* What this task involves *
Output the listing below in full, exactly as written.

* Information provided *
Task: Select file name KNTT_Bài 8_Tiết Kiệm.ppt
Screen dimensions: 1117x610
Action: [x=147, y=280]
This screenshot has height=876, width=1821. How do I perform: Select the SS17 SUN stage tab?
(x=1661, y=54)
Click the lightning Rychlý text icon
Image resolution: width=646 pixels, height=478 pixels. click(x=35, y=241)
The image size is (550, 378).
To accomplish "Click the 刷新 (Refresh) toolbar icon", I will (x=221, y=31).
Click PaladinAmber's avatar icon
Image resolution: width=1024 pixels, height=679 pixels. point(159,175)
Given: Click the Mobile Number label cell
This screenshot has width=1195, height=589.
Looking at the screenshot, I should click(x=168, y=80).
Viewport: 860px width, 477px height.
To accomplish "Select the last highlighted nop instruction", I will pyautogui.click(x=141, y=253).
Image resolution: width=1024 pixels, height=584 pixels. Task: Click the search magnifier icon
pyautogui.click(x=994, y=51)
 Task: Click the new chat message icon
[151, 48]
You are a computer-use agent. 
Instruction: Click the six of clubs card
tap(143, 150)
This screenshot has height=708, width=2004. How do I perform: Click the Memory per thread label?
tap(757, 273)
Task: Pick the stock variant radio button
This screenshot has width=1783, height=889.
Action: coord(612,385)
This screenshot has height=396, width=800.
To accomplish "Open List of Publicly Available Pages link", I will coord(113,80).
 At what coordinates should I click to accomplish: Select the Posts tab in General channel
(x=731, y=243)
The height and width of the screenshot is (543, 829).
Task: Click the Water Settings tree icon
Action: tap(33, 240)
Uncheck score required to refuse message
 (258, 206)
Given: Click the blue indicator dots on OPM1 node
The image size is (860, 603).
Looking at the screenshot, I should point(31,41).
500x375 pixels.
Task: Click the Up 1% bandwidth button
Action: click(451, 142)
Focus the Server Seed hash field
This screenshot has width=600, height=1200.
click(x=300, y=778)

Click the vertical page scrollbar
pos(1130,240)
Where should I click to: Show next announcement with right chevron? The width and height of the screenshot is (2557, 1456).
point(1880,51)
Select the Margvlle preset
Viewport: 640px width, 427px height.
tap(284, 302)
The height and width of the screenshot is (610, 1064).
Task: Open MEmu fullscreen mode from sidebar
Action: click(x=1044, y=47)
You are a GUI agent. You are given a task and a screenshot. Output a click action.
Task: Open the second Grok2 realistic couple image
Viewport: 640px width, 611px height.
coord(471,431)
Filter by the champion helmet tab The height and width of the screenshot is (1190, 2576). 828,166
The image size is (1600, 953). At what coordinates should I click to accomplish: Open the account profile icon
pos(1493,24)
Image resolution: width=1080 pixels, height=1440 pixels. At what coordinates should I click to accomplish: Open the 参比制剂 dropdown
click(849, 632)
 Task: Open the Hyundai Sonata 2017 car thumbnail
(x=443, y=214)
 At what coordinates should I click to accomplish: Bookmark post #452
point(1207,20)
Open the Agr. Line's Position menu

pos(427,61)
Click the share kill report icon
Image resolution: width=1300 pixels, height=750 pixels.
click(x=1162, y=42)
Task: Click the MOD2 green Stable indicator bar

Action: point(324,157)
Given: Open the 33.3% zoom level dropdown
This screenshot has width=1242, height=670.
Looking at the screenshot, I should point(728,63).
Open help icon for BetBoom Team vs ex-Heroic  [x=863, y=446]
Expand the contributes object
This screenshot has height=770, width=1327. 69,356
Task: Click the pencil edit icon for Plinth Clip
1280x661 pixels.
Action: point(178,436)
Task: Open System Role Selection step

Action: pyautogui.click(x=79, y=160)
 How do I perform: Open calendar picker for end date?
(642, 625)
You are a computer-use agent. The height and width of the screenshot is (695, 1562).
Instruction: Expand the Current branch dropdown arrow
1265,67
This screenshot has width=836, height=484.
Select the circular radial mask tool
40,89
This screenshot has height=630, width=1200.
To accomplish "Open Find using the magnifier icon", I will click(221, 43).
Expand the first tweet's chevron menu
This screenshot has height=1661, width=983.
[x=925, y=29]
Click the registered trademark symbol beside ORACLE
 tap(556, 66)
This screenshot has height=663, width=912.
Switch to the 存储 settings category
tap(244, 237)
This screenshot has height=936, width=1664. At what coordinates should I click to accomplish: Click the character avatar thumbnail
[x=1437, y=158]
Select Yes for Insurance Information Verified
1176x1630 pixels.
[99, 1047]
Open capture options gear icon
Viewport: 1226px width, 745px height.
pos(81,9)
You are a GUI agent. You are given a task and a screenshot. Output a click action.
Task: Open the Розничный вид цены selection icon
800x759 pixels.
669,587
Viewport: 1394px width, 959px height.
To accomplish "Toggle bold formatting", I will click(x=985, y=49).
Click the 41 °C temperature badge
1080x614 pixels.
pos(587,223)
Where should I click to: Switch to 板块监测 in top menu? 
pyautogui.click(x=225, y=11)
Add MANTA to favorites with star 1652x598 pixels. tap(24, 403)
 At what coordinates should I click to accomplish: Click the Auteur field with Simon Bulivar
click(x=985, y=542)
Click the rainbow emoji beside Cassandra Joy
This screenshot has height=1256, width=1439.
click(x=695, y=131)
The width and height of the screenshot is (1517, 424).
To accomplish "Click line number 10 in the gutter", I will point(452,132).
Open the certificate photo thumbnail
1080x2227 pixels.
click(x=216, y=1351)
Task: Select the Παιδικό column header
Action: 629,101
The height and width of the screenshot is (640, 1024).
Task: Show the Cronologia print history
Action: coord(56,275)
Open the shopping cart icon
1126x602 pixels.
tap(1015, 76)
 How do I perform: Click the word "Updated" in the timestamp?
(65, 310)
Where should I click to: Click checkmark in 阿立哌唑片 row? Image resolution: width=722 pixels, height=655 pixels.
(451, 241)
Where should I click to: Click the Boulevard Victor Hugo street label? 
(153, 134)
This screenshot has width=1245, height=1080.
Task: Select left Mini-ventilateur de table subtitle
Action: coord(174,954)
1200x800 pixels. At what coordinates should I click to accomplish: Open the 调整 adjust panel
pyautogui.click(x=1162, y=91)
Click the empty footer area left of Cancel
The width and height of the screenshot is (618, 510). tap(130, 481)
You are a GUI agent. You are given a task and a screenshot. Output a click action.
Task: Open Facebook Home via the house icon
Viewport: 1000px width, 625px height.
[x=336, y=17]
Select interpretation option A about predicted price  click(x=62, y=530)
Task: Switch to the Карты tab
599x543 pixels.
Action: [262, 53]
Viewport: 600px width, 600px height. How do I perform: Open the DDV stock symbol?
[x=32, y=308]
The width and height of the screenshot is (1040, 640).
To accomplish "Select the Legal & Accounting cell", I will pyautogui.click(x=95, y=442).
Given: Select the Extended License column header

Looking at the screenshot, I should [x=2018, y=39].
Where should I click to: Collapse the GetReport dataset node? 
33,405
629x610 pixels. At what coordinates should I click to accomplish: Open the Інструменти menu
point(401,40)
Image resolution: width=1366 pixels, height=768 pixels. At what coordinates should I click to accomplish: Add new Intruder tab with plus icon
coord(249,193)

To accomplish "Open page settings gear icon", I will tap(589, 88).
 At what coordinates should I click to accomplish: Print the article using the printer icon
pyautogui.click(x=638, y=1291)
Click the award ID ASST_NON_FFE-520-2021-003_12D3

* Result of this exercise *
Task: Select file name KNTT_Bài 8_Tiết Kiệm.ppt
Screen dimensions: 1117x610
Action: [x=147, y=280]
This screenshot has height=876, width=1821. How do I perform: Select the SS17 SUN stage tab?
(x=1661, y=54)
Click the lightning Rychlý text icon
Image resolution: width=646 pixels, height=478 pixels. click(x=35, y=241)
The image size is (550, 378).
To accomplish "Click the 刷新 (Refresh) toolbar icon", I will (x=221, y=31).
Click PaladinAmber's avatar icon
Image resolution: width=1024 pixels, height=679 pixels. point(159,175)
Given: Click the Mobile Number label cell
This screenshot has width=1195, height=589.
Looking at the screenshot, I should click(x=168, y=80).
Viewport: 860px width, 477px height.
To accomplish "Select the last highlighted nop instruction", I will pyautogui.click(x=141, y=253).
Image resolution: width=1024 pixels, height=584 pixels. Task: Click the search magnifier icon
pyautogui.click(x=994, y=51)
 Task: Click the new chat message icon
[151, 48]
You are a computer-use agent. 
Instruction: Click the six of clubs card
tap(143, 150)
This screenshot has height=708, width=2004. How do I perform: Click the Memory per thread label?
tap(757, 273)
Task: Pick the stock variant radio button
This screenshot has width=1783, height=889.
Action: coord(612,385)
This screenshot has height=396, width=800.
To accomplish "Open List of Publicly Available Pages link", I will coord(113,80).
 At what coordinates should I click to accomplish: Select the Posts tab in General channel
(x=731, y=243)
The height and width of the screenshot is (543, 829).
Task: Click the Water Settings tree icon
Action: tap(33, 240)
Uncheck score required to refuse message
 (258, 206)
Given: Click the blue indicator dots on OPM1 node
The image size is (860, 603).
Looking at the screenshot, I should point(31,41).
500x375 pixels.
Task: Click the Up 1% bandwidth button
Action: click(451, 142)
Focus the Server Seed hash field
This screenshot has width=600, height=1200.
click(x=300, y=778)

Click the vertical page scrollbar
pos(1130,240)
Where should I click to: Show next announcement with right chevron? The width and height of the screenshot is (2557, 1456).
point(1880,51)
Select the Margvlle preset
Viewport: 640px width, 427px height.
tap(284, 302)
The height and width of the screenshot is (610, 1064).
Task: Open MEmu fullscreen mode from sidebar
Action: click(x=1044, y=47)
You are a GUI agent. You are given a task and a screenshot. Output a click action.
Task: Open the second Grok2 realistic couple image
Viewport: 640px width, 611px height.
coord(471,431)
Filter by the champion helmet tab The height and width of the screenshot is (1190, 2576). 828,166
The image size is (1600, 953). At what coordinates should I click to accomplish: Open the account profile icon
pos(1493,24)
Image resolution: width=1080 pixels, height=1440 pixels. At what coordinates should I click to accomplish: Open the 参比制剂 dropdown
click(849, 632)
 Task: Open the Hyundai Sonata 2017 car thumbnail
(x=443, y=214)
 At what coordinates should I click to accomplish: Bookmark post #452
point(1207,20)
Open the Agr. Line's Position menu

pos(427,61)
Click the share kill report icon
Image resolution: width=1300 pixels, height=750 pixels.
click(x=1162, y=42)
Task: Click the MOD2 green Stable indicator bar

Action: point(324,157)
Given: Open the 33.3% zoom level dropdown
This screenshot has width=1242, height=670.
Looking at the screenshot, I should point(728,63).
Open help icon for BetBoom Team vs ex-Heroic  [x=863, y=446]
Expand the contributes object
This screenshot has height=770, width=1327. 69,356
Task: Click the pencil edit icon for Plinth Clip
1280x661 pixels.
Action: point(178,436)
Task: Open System Role Selection step

Action: pyautogui.click(x=79, y=160)
 How do I perform: Open calendar picker for end date?
(642, 625)
You are a computer-use agent. The height and width of the screenshot is (695, 1562).
Instruction: Expand the Current branch dropdown arrow
1265,67
This screenshot has width=836, height=484.
Select the circular radial mask tool
40,89
This screenshot has height=630, width=1200.
To accomplish "Open Find using the magnifier icon", I will click(221, 43).
Expand the first tweet's chevron menu
This screenshot has height=1661, width=983.
[x=925, y=29]
Click the registered trademark symbol beside ORACLE
 tap(556, 66)
This screenshot has height=663, width=912.
Switch to the 存储 settings category
tap(244, 237)
This screenshot has height=936, width=1664. At what coordinates should I click to accomplish: Click the character avatar thumbnail
[x=1437, y=158]
Select Yes for Insurance Information Verified
1176x1630 pixels.
[99, 1047]
Open capture options gear icon
Viewport: 1226px width, 745px height.
pos(81,9)
You are a GUI agent. You are given a task and a screenshot. Output a click action.
Task: Open the Розничный вид цены selection icon
800x759 pixels.
669,587
Viewport: 1394px width, 959px height.
To accomplish "Toggle bold formatting", I will click(x=985, y=49).
Click the 41 °C temperature badge
1080x614 pixels.
pos(587,223)
Where should I click to: Switch to 板块监测 in top menu? 
pyautogui.click(x=225, y=11)
Add MANTA to favorites with star 1652x598 pixels. tap(24, 403)
 At what coordinates should I click to accomplish: Click the Auteur field with Simon Bulivar
click(x=985, y=542)
Click the rainbow emoji beside Cassandra Joy
This screenshot has height=1256, width=1439.
click(x=695, y=131)
The width and height of the screenshot is (1517, 424).
To accomplish "Click line number 10 in the gutter", I will point(452,132).
Open the certificate photo thumbnail
1080x2227 pixels.
click(x=216, y=1351)
Task: Select the Παιδικό column header
Action: 629,101
The height and width of the screenshot is (640, 1024).
Task: Show the Cronologia print history
Action: coord(56,275)
Open the shopping cart icon
1126x602 pixels.
tap(1015, 76)
 How do I perform: Click the word "Updated" in the timestamp?
(65, 310)
Where should I click to: Click checkmark in 阿立哌唑片 row? Image resolution: width=722 pixels, height=655 pixels.
(451, 241)
Where should I click to: Click the Boulevard Victor Hugo street label? 
(153, 134)
This screenshot has width=1245, height=1080.
Task: Select left Mini-ventilateur de table subtitle
Action: coord(174,954)
1200x800 pixels. At what coordinates should I click to accomplish: Open the 调整 adjust panel
pyautogui.click(x=1162, y=91)
Click the empty footer area left of Cancel
The width and height of the screenshot is (618, 510). tap(130, 481)
You are a GUI agent. You are given a task and a screenshot. Output a click action.
Task: Open Facebook Home via the house icon
Viewport: 1000px width, 625px height.
[x=336, y=17]
Select interpretation option A about predicted price  click(x=62, y=530)
Task: Switch to the Карты tab
599x543 pixels.
Action: [262, 53]
Viewport: 600px width, 600px height. How do I perform: Open the DDV stock symbol?
[x=32, y=308]
The width and height of the screenshot is (1040, 640).
To accomplish "Select the Legal & Accounting cell", I will pyautogui.click(x=95, y=442).
Given: Select the Extended License column header

Looking at the screenshot, I should [x=2018, y=39].
Where should I click to: Collapse the GetReport dataset node? 
33,405
629x610 pixels. At what coordinates should I click to accomplish: Open the Інструменти menu
point(401,40)
Image resolution: width=1366 pixels, height=768 pixels. At what coordinates should I click to accomplish: Add new Intruder tab with plus icon
coord(249,193)

To accomplish "Open page settings gear icon", I will tap(589, 88).
 At what coordinates should I click to accomplish: Print the article using the printer icon
pyautogui.click(x=638, y=1291)
Click the award ID ASST_NON_FFE-520-2021-003_12D3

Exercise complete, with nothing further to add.